Bayesian Machine Learning: Theory and Applications in the Modern Engineering System
Xubo Yue, Industrial and Operations Engineering
Bayesian methods such as Gaussian process and Bayesian optimization have become increasingly popular and promising in the modern engineering system. Meanwhile, there are many unsolved challenges such as how to perform stable parameter estimations (also known as inference), how to provide accurate predictions, and most importantly, how to ensure fairness and privacy. The aim of this dissertation is to address those challenges in Gaussian processes, Bayesian optimization, and federated learning. The first part of this dissertation will focus on the theoretical aspect of Gaussian processes. Specifically, I provide a new inference framework for Gaussian processes using Renyi divergence. The second and third part of this work are applying Gaussian processes to the Bayesian optimization and the joint statistical model, respectively. The key advantage is that the proposed models can help industrial engineers make maintenance timely decisions and save economic loss. The last part of this dissertation is devoted to the study of the federated learning. I will develop a distributed learning framework to ensure fairness and privacy. This framework enables collaboration among many institutes without sharing private data.
Scalable Architectures for High Frequency and Very High Frequency Wireless Power Transfer
Xin Zan, Electrical and Computer Engineering
Wireless charging is taking hold while high frequency (HF) and very high frequency (VHF) wireless power transfer (WPT) stands out because of spatial freedom, efficiency, miniaturization, and integration.

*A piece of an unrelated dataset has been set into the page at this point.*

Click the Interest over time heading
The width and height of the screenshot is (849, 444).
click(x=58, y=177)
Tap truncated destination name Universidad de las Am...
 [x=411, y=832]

I work on a completely new scalable architecture for HF-VHF WPT which involves interdisciplinary studies among control, electromagnetics, and circuits with an application range from watts to hundred watts for biomedical and consumer electronics, robots, and drones, breaking the trade-offs among device, power, frequency, and transfer distance. I investigate novel segmented power converters, which consist of several current-mode class D (CMCD) modules. The first 100 MHz inductive WPT is demonstrated using a singleton CMCD system. Then 100 MHz segmentation CMCD WPT demonstration aggregates the magnetic flux and power together from each identical and synchronous module by electrical connection, which physically increases the coil size at HF-VHF and extends the transfer distance and power level, but maintains the efficiency of the optimized singleton system.